Task to complete — Leave out the images and return all the data word for word.

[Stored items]
Start of Block

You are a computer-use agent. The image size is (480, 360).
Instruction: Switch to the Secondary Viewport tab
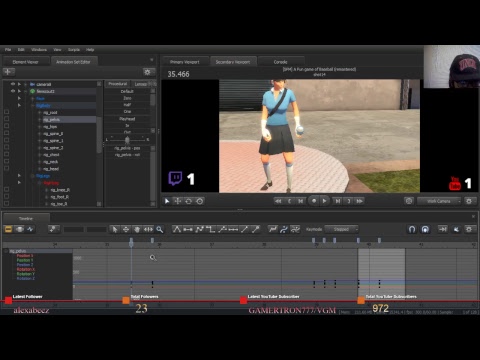pyautogui.click(x=233, y=62)
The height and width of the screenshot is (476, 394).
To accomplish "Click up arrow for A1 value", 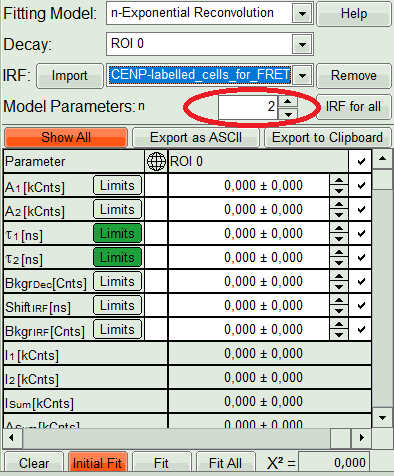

End of Block

Response box —
You are a computer-use agent. The image size is (480, 360).
Instruction: Switch to the Secondary Viewport tab
pyautogui.click(x=233, y=62)
The height and width of the screenshot is (476, 394).
To accomplish "Click up arrow for A1 value", 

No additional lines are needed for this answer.